Tzippy Russ-Fishbane, who grew up in a strictly Orthodox home, was not comfortable in a Conservative synagogue yet strongly believes in egalitarianism. She and her husband, Elisha, also belong to Orthodox Congregation Etz Ahaim in Highland Park, where they “love” the community and rabbi, but missed the opportunity for women to read from the Torah and lead prayer services.
While still living in Boston, the couple attended the Cambridge Minyan, which describes itself as a “traditional egalitarian Jewish prayer service.” After they moved to Highland Park — Elisha is a Tikvah Postdoctoral Fellow in the Jewish studies department at Princeton University — they decided to help bring the spirit of that minyan to their new New Jersey home.
Begun in March 2010, Minyan Tiferet features traditional all-Hebrew services laced with spirited singing and a staunch commitment to equal roles for men and women.
The minyan meets one Friday night and one Saturday morning each month at the Reformed Church of Highland Park. It alternates weekends with the long-running Highland Park Minyan, which also uses the church’s facilities.
It also offers monthly study sessions on religious topics as well as events around holidays.

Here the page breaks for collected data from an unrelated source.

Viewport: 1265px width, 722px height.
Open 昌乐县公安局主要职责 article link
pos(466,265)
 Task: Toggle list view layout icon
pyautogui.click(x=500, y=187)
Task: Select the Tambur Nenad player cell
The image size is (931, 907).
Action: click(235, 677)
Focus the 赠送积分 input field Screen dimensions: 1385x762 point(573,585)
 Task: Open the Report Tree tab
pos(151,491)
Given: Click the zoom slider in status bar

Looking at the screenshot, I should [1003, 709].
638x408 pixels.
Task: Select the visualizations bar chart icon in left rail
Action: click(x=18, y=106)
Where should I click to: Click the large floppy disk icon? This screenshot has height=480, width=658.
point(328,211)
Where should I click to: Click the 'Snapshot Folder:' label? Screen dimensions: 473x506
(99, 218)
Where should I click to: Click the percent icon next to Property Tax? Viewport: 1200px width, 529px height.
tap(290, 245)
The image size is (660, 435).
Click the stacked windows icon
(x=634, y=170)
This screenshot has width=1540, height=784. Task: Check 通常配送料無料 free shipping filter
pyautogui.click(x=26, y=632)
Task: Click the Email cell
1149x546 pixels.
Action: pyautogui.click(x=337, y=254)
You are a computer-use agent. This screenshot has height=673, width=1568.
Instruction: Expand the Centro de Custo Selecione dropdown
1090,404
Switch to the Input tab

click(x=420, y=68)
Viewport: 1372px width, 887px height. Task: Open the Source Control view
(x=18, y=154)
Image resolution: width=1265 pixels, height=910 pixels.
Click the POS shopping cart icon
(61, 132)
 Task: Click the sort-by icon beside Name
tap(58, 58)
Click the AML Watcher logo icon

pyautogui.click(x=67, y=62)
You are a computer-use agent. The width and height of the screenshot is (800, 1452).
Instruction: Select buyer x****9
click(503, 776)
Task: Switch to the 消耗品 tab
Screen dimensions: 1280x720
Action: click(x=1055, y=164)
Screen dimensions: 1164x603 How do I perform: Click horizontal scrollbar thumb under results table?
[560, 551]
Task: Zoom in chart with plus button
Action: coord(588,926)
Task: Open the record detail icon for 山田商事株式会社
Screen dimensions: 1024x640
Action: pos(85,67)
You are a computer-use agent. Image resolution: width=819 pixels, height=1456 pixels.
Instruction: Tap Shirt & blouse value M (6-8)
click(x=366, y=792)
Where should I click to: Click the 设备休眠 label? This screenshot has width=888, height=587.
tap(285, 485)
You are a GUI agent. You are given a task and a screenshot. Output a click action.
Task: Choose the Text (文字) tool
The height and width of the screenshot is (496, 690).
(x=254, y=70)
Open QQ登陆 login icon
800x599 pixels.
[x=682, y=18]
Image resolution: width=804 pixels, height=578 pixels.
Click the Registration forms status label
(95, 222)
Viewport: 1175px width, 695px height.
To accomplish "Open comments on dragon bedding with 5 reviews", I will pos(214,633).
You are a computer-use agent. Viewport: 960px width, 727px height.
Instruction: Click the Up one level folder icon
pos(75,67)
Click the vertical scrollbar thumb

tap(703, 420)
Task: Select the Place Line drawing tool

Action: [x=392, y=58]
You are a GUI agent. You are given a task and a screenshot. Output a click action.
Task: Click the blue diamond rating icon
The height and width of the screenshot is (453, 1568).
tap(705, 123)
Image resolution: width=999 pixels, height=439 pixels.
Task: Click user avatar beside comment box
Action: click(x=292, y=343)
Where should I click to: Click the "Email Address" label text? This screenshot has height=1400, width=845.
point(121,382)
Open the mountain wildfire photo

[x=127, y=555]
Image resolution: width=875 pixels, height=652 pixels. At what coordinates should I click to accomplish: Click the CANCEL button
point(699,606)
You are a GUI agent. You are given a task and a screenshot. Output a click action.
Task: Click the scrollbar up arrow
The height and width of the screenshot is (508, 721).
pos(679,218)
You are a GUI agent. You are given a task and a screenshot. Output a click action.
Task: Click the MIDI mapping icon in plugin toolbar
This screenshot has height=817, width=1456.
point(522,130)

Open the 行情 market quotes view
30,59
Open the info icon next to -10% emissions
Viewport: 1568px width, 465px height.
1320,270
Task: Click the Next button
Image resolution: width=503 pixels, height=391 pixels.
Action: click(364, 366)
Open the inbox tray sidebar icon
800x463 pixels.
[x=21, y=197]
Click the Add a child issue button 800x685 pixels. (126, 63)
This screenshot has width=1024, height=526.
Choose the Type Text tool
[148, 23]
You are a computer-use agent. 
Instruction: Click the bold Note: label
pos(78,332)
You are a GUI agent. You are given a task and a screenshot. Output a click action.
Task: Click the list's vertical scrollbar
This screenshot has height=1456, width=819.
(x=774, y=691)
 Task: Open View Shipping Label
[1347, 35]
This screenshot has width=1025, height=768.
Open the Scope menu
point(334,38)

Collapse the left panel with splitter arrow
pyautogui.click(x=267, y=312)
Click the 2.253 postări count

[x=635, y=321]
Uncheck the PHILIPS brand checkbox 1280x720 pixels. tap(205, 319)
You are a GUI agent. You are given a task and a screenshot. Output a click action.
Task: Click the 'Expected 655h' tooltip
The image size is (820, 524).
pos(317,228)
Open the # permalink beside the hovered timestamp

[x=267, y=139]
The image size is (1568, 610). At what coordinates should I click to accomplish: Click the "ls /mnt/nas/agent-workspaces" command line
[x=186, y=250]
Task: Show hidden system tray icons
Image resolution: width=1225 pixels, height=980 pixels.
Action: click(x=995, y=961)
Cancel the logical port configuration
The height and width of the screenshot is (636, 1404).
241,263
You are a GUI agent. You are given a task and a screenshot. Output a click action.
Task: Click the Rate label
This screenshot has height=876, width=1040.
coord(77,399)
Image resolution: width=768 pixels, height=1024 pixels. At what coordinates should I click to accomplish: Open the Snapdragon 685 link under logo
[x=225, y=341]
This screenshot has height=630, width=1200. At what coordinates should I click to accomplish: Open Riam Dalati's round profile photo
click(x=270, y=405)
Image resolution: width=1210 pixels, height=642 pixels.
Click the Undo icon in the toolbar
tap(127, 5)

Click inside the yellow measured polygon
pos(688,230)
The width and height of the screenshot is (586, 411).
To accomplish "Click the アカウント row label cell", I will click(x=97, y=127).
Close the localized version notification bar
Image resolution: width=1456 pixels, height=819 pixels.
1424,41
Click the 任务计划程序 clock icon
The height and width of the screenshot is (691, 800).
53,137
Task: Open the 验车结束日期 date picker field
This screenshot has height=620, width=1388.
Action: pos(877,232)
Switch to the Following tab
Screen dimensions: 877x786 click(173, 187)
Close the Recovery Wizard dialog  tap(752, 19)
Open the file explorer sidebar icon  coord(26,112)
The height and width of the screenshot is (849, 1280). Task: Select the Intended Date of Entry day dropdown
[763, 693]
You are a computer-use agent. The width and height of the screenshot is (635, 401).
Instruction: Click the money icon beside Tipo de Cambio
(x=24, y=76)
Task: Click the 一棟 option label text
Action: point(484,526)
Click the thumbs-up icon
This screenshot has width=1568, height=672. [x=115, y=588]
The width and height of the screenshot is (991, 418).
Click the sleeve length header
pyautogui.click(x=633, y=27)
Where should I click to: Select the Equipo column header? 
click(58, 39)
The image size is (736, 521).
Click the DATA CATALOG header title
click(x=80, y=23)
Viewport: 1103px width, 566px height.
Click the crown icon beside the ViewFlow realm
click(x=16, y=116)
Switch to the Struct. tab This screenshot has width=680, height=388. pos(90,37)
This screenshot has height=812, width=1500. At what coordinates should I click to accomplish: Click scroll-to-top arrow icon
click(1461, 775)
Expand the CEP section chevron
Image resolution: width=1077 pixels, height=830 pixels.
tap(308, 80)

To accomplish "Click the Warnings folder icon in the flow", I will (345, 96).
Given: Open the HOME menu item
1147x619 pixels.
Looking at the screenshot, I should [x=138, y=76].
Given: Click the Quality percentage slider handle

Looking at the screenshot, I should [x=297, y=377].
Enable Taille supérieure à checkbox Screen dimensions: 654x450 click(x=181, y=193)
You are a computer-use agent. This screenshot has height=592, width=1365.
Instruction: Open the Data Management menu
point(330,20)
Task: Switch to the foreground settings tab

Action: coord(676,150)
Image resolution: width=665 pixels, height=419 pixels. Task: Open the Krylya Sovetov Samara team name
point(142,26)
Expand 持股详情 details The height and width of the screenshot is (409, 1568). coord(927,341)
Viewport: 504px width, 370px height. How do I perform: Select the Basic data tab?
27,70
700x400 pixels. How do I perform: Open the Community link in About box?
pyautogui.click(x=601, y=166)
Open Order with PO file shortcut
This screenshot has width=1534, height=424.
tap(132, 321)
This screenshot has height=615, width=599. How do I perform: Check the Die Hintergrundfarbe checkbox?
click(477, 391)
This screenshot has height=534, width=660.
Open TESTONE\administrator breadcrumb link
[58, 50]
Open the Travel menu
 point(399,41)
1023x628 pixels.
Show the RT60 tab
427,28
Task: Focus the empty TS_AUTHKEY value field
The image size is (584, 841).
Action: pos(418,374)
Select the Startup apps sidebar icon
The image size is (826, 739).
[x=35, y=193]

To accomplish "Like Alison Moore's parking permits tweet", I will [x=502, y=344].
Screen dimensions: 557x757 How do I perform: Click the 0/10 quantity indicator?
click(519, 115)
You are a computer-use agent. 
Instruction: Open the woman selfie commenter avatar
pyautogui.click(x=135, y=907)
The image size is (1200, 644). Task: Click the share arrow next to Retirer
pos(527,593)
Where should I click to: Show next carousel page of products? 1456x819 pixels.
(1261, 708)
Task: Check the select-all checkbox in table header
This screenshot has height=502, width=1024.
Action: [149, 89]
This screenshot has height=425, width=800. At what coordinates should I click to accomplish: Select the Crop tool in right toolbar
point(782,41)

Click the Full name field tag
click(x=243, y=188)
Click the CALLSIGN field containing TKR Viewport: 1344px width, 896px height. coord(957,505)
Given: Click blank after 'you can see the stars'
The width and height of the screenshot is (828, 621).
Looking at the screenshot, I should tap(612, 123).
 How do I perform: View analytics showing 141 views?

“Minyan Tiferet is something of a personal calling for both of us,” said Elisha Russ-Fishbane. “It’s more than just a prayer community. It is a vision for the Jewish present and future with the highest demand for humanity, justice, and compassion.”
A typical lay-led service draws 30 to 40 people from Highland Park and Metuchen. Many are also members of Orthodox and Conservative synagogues but are looking for something else, said founding member Gary Rendsburg of Highland Park.
“For families who might typically identify as Orthodox but want women to have some participation, this fills a need for them,” said Rendsburg, a professor of Jewish studies at Rutgers University. “We promote egalitarianism as an uncompromising ideological point.”
The nearby Highland Park Conservative Temple-Congregation Anshe Emeth offers egalitarian and nonegalitarian services on Shabbat, but is “not fully egalitarian,” said Rendsburg.
“I very much want to be part of Jewish rituals,” said Tzippy. “I don’t want to be told I can’t do anything. I want to be in an environment where, coming from the Orthodox world, I feel comfortable, yet at the same time, there is justice for women…. We believe this is a fight for Halacha,” Jewish law.
Elisha characterized the couple’s advocacy of egalitarianism as neither a compromise nor a feminist issue, but rather “a harmony of values.”
“We feel we are engaging in the cause of Torah, not undermining it,” he said.
Michele Rosenfeld of Metuchen is typical of those who attend both the minyan and their own synagogue. Rosenfeld said she and her husband, Mark, are extremely happy at Conservative Congregation Neve Shalom in Metuchen — which is fully egalitarian — but that Minyan Tiferet offers a different experience.
“We find it a more spiritual experience to daven with a small minyan rather than with a large congregation,” said Rosenfeld, a member of the minyan’s new board.
She has participated in social service projects with the minyan, which often supports causes of the host church and its minister, the Rev. Seth Kaper-Dale, particularly immigration issues.
“The church has been a wonderful host, and the Highland Park Minyan has been a wonderful partner,” said Rendsburg. Minyan Tiferet uses the Highland Park Minyan’s Torah scrolls, but has its own prayer books.
Tiferet board member Michael Weingart of Highland Park said the minyan might accurately be called a “Conservadox” prayer service, and strives to accommodate the needs of both denominations.
“To my knowledge it is the first time a cross-section of the Highland Park Jewish community has come together,” said Weingart. “It was quite striking to me when we had our first Shabbat that some who attended self-identified as Orthodox, some who self-identified as Conservative, and some defied denominational characterization.”
Some participants said they would not come if there was mixed seating, Weingart added, while others refused to attend if there were a mehitza, or barrier between men and women. To solve the problem, the minyan came up with its “tri-hitza” to create a seating section for men, another for women, and one that is mixed.
Weingart, a member of the Highland Park Conservative Temple and a Rutgers math professor, said the minyan’s hallmark is its “engaged, lively davening.”
“As a whole we are a community of thoughtful, engaged, intentional daveners,” said Weingart.